--- Start Text ---

Jones can look out at a world like that, compare it with a handful of countries whose adoption—to one degree or another—of private capitalism has allowed their inhabitants to make themselves the best fed, best housed, and best clothed populations in ten thousand years of human history, and declare that he prefers killer communism to capitalism.

So I guess an even better question is, why does anybody pay more than a nanosecond's attention to a buckethead as enamored of evil, stupidity, and insanity—somebody whom we can logically infer must approve of the Ortega brother's attempted genocide of the Miskito Indians in Nicaragua, and the cannibalism of North Korea—as this parlor-proletarian hypocrite who appears to wear Armani, or something like it, exactly the way Fidel Castro wore silk battledress in the 1960s?

The answer, of course and as always, are those saps, patsies, and marks, natural-born or self-made, who have been taken in, like so many useful idiots before them, by what is probably best described as "Ludwig von Mises' Fallacy"—a belief, despite the overwhelming weight of history to the contrary—that, when comes the revolution, they will be among the lucky few on top, gobbling caviar, swilling champagne, and watching the beheadings, rather than starving and being beheaded.

In fact, they'll be the first ones forced to climb the scaffold.

We who have long defended the individual right to own and carry weapons know opportunistic parasites like Jones all too well. The Charles Schumers, Joseph Liebermans, Carolyn McCarthys and Sarah Bradys of the world sit around waiting, like vultures on a cactus, for some horrific—and suitably telegenic—atrocity to be committed. Then they descend on the bleeding carcass to bathe in the blood and feed.

There have even been suggestions, increasingly persuasive, to the effect that no actual waiting is involved, that horrific, photogenic atrocities can be manufactured—and have been manufactured—to order.

In any case, the vultures don't give a damn about the victim—in fact they're glad that he or she is dead, because it's what they've been waiting for, a chance to enhance their power at the expense of everybody else's freedom. And they don't give a damn about the crime, either, which, demonstrably in so many cases, could easily have been prevented simply by repealing the illegal weapons legislation they and previous generations of political vultures like them have enacted into law.

Jones proposes now to broaden the attack by blaming the Martin killing, not just on the individual freedom to own and carry weapons but on freedom itself; more to the point, on an economic system rooted in freedom. At the same time, the economic system Jones advocates, which allows no room or time or patience for freedom of any kind, is directly and inarguably responsible for over a hundred million murders in the 20th century alone. This is not mere right wing propaganda, but a categorical declaration by Amnesty International, which refers to communist governments as "killing machines". Jones chooses to ignore that, and focus on a single death, the justifiability of which is in dispute.

--- End Text ---

Problems to solve:
**1)** According to the piece about Jones, which organization calls communist governments "killing machines"?
**2)** Carry on the piece about Jones after its final sentence, keeping the same voice.

--- Start Items ---

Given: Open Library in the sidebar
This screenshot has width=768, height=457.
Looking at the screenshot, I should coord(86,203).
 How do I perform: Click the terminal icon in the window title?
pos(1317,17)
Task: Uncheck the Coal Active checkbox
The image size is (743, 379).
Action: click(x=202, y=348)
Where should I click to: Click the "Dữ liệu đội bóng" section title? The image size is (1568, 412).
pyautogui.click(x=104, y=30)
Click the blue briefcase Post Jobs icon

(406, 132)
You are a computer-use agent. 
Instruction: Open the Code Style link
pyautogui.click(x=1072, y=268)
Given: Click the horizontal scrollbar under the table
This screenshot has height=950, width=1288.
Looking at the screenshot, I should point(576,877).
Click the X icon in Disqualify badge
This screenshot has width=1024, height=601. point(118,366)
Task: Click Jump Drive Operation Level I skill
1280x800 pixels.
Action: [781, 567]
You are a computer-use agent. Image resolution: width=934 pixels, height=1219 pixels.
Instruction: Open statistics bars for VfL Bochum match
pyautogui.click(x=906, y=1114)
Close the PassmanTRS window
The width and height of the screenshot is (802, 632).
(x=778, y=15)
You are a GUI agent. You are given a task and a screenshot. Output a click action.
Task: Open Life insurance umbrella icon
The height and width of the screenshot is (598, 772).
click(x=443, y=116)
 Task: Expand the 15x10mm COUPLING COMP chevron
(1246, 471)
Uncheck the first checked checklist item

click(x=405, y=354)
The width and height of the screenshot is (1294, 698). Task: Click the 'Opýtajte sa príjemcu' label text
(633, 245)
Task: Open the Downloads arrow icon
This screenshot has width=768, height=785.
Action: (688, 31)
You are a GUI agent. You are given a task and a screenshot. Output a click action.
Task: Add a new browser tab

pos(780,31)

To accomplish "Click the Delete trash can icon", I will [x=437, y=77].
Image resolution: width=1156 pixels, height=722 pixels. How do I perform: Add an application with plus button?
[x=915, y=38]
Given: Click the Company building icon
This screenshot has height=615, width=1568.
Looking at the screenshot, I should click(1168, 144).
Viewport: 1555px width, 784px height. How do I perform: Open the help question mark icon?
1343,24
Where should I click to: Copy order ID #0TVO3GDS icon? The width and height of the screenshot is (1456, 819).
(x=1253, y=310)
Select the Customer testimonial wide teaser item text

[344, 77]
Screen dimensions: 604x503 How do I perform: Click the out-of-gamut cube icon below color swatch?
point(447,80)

--- End Items ---

Results of the tasks:
**1)** Amnesty International.

**2)**
It doesn't do any good to argue (however correctly) that private ownership of weapons prevents crime—not when Jones, his masters, and his minions are preparing even now to pull off the most enormous crime in human history: the reduction of 300 million Americans (not to mention seven billion other human beings, all around the planet) to absolute despotism, abject serfdom, slavery, and eventually, a new Holocaust.

Jones has been caught green-handed, up to his neck in organizations affiliated with the United Nations, and its "Agenda 21" program, under which every individual will be rounded up, forced into gigantic tenements, and the countryside "cleared" so it can be "returned to nature"—and the handful of powerful politicians and bureaucrats who will reside there, waited on by their younger and more attractive slaves.

Several advocates of Agenda 21—including some in the Obama Administration—openly look forward to reducing the Earth's population by 90 percent, meaning that some way has to be found— call it a "Final Solution"—to exterminate over six billion individuals.

That may be the reason that the so-called Department of Homeland Security has ordered an incredible 450 million .40 caliber pistol cartridges (one for every American, plus a generous allowance for the miserable marksmanship typical of government hirelings), is illegally trying to prevent the sale of military ammunition to civilians, and has recently begun erecting armored checkpoints all around the country.

Now let's count up the final score: the two Koch brothers stand accused of complicity in a single killing that the local police regard as a justifiable homicide. Van Jones is involved up to his ears with an organization that dreams of killing off 90 percent of the human race.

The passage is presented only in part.